### Directions
Word for word, please copy the line containing "Click the Braintree SDK integration title" and all lines after it in the entries below, and only those, leaving every picture out.

[Pixel coordinate grounding data]
+===+

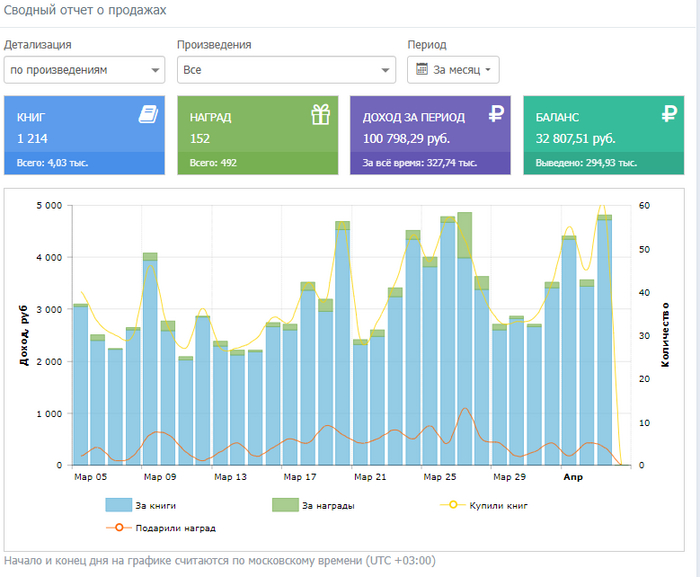Viewport: 700px width, 577px height.
Task: Click the 'Сводный отчет о продажах' heading
Action: point(85,10)
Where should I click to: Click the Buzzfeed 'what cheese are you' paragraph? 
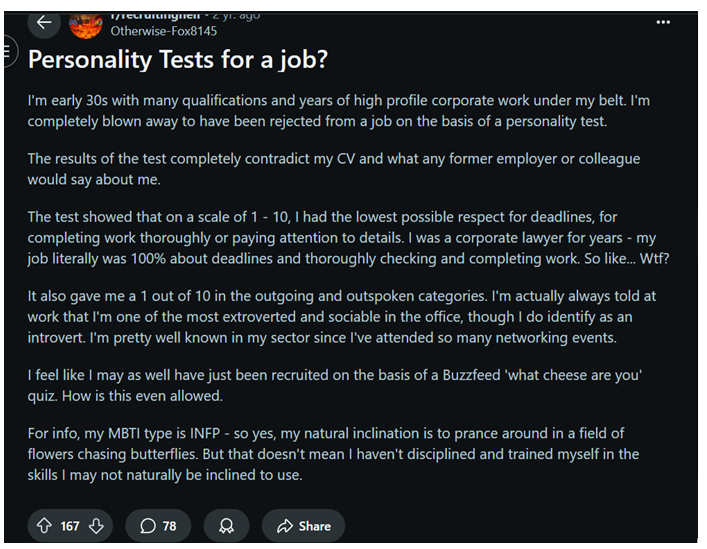point(335,385)
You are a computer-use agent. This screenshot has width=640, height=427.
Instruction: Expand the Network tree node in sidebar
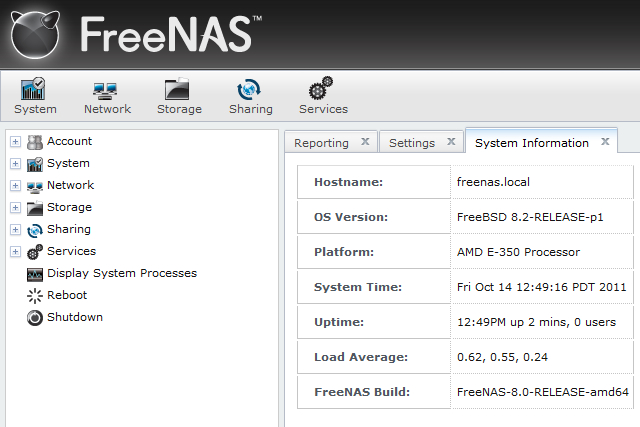pyautogui.click(x=15, y=185)
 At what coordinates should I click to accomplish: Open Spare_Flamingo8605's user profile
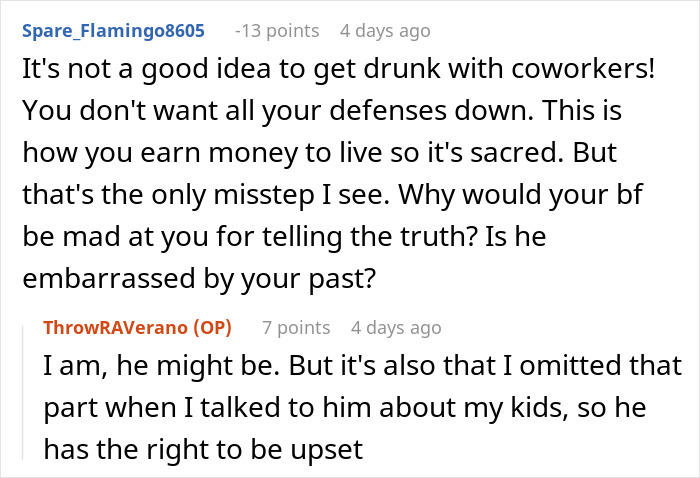pyautogui.click(x=113, y=31)
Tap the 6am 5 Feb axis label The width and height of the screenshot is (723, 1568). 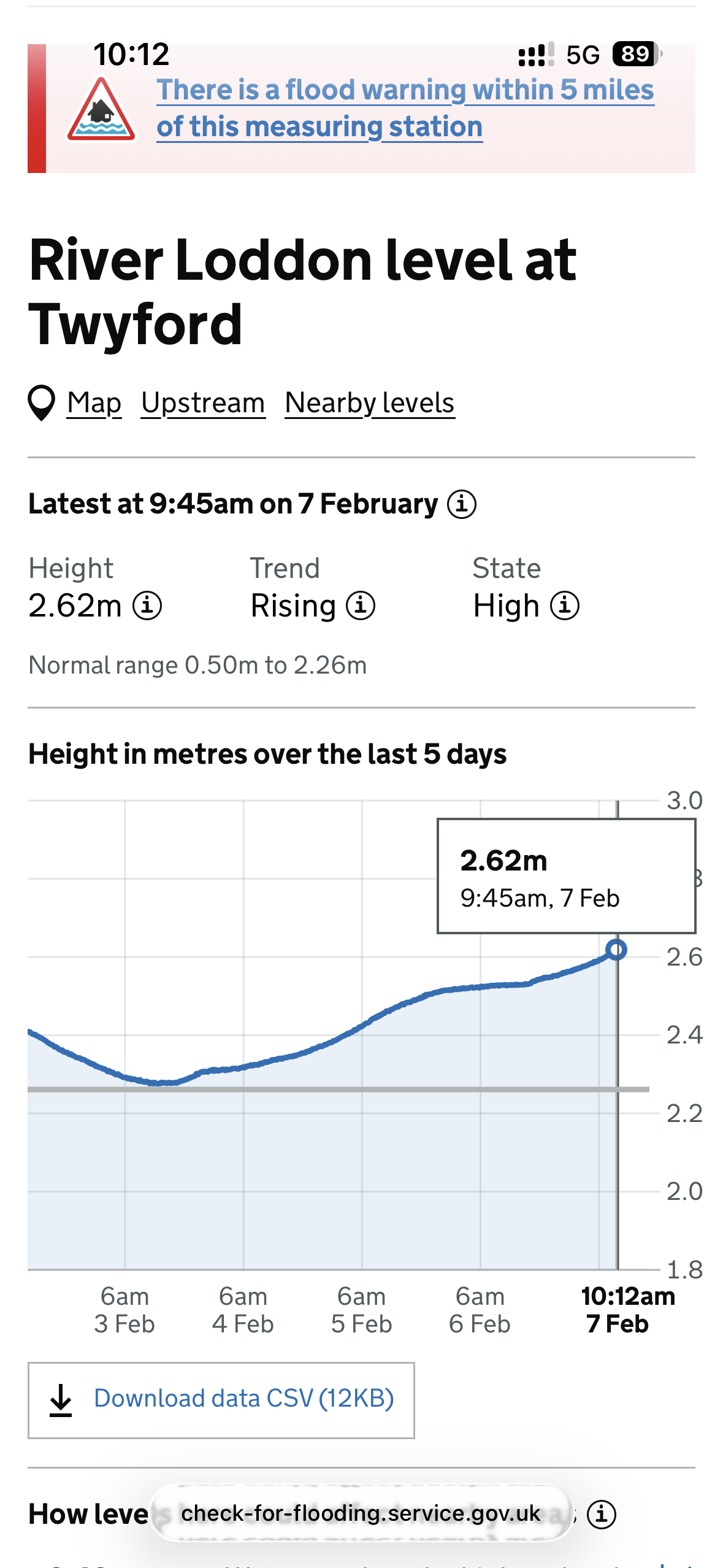point(361,1310)
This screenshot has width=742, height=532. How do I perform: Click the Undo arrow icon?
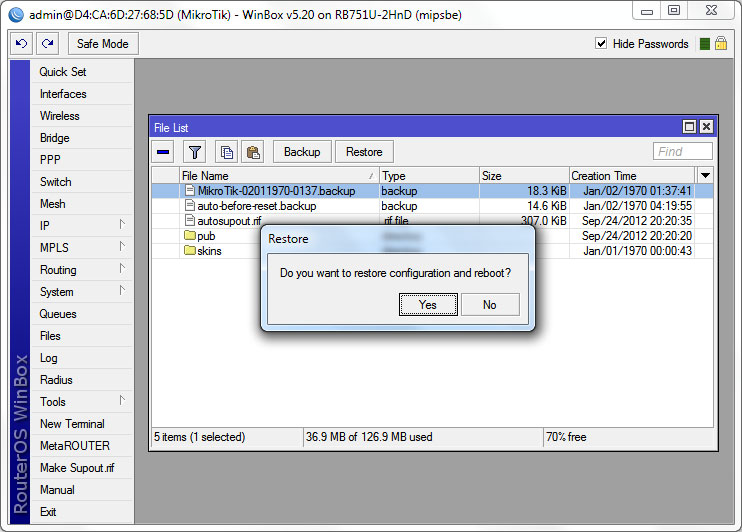pos(21,44)
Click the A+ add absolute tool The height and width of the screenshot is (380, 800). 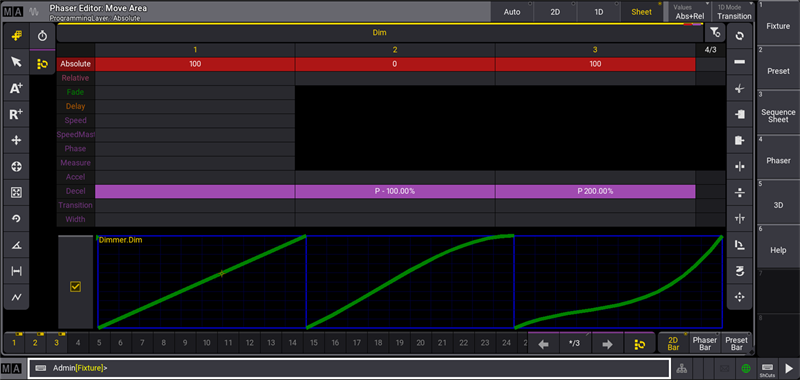click(x=16, y=88)
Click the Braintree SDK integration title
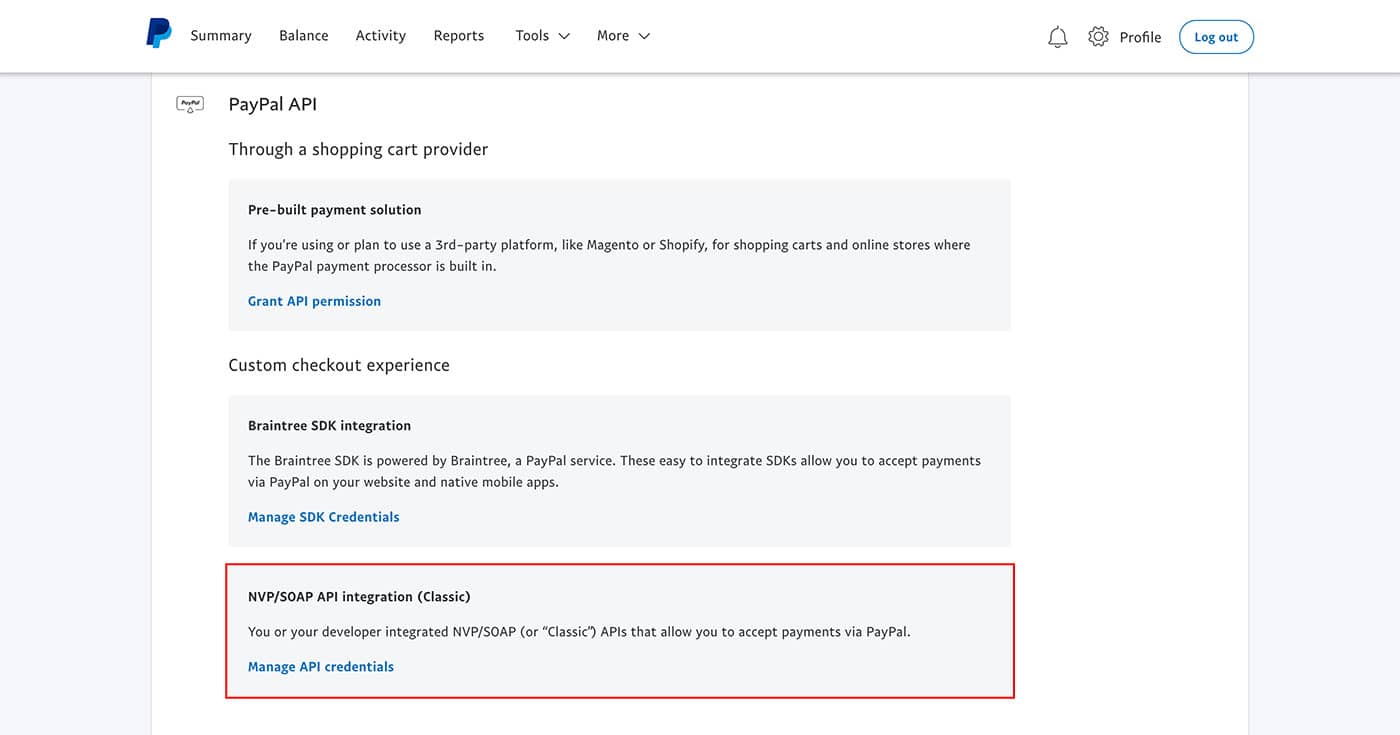Viewport: 1400px width, 735px height. (329, 426)
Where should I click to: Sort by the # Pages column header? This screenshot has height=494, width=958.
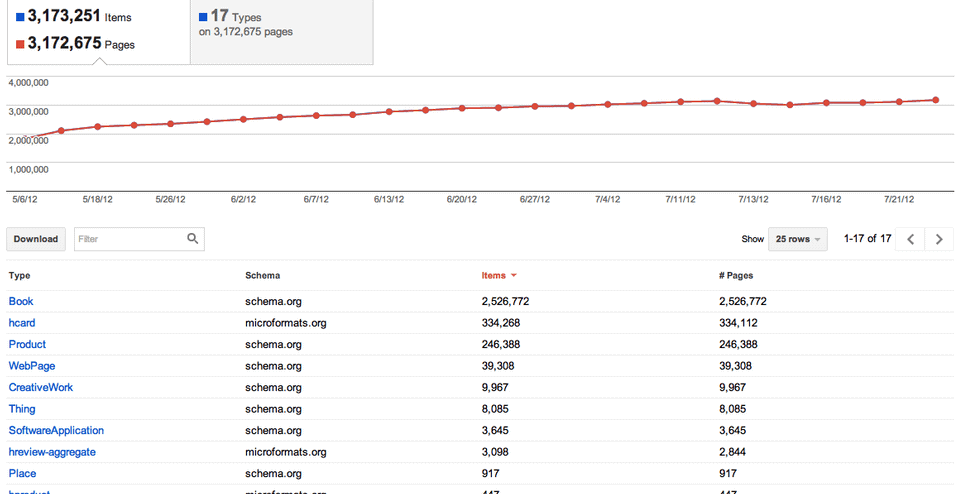[x=736, y=275]
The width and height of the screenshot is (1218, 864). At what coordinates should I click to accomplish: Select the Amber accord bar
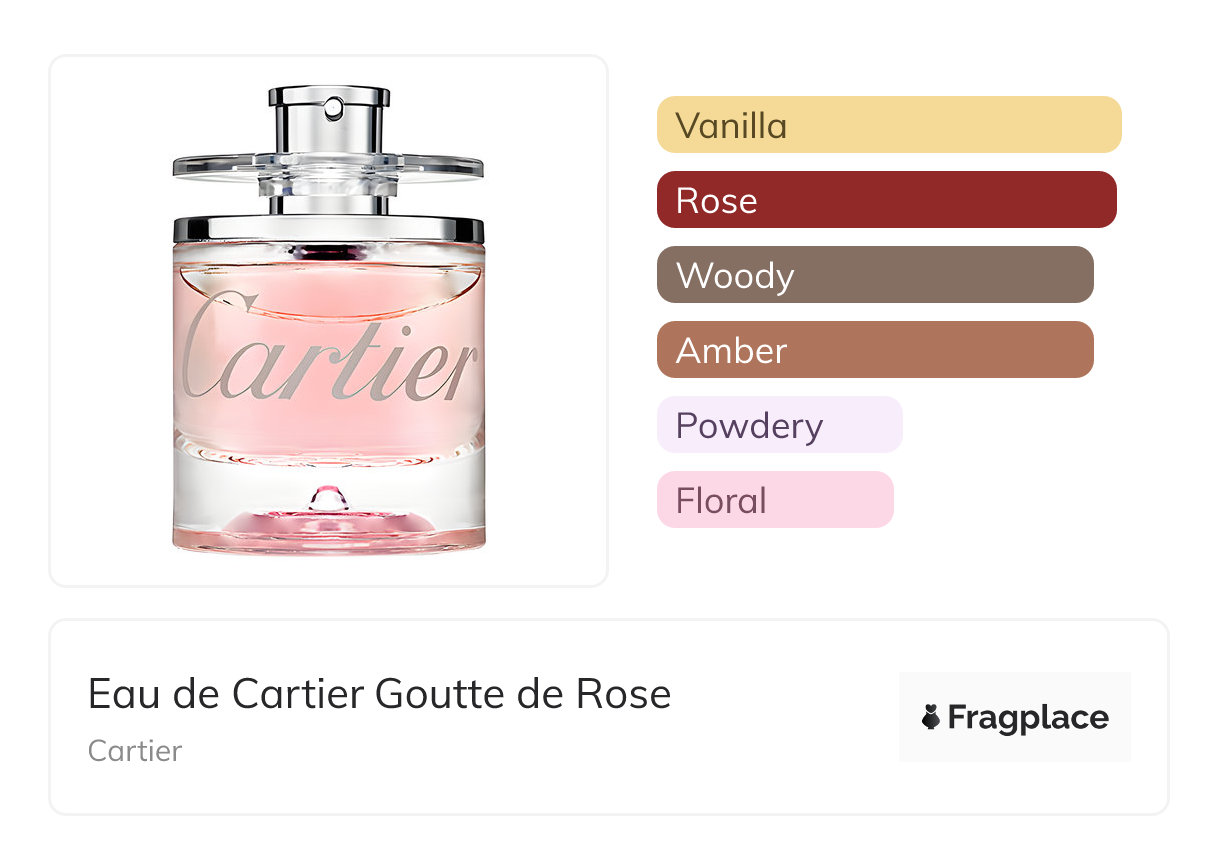(875, 350)
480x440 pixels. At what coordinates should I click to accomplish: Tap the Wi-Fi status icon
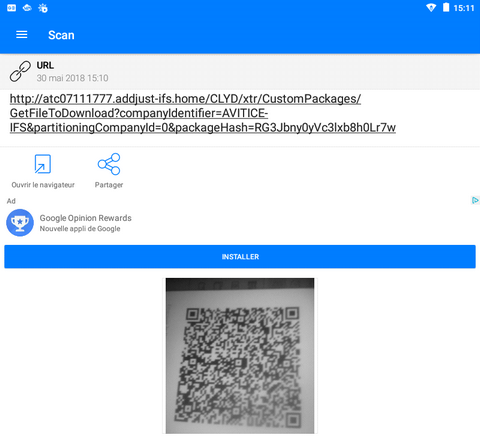[431, 8]
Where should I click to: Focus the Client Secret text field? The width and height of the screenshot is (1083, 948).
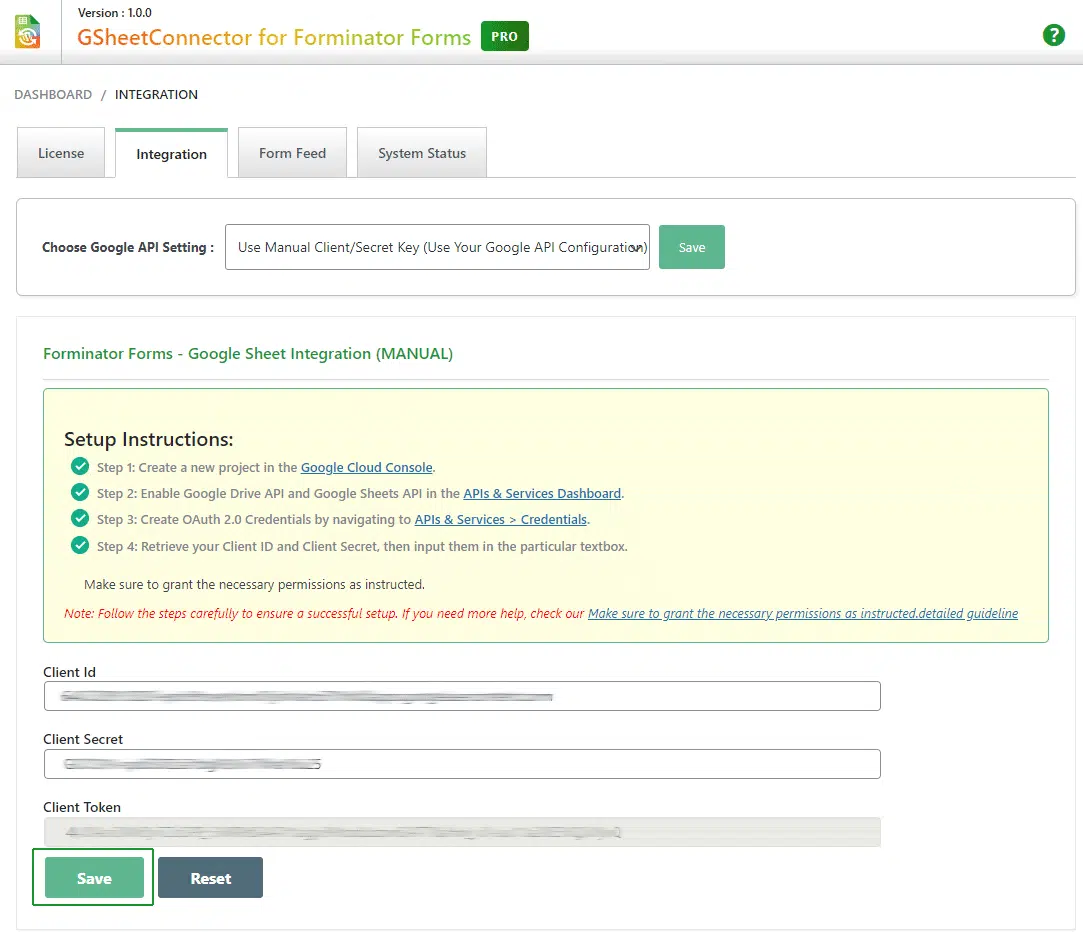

+===+

### Your solution
Click the Braintree SDK integration title
Viewport: 1400px width, 735px height. (329, 426)
Where should I click to: Sort by the # Pages column header? This screenshot has height=494, width=958.
[x=736, y=275]
The width and height of the screenshot is (1218, 864). At what coordinates should I click to accomplish: Select the Amber accord bar
(875, 350)
480x440 pixels. At what coordinates should I click to accomplish: Tap the Wi-Fi status icon
[431, 8]
Where should I click to: Focus the Client Secret text field? The width and height of the screenshot is (1083, 948).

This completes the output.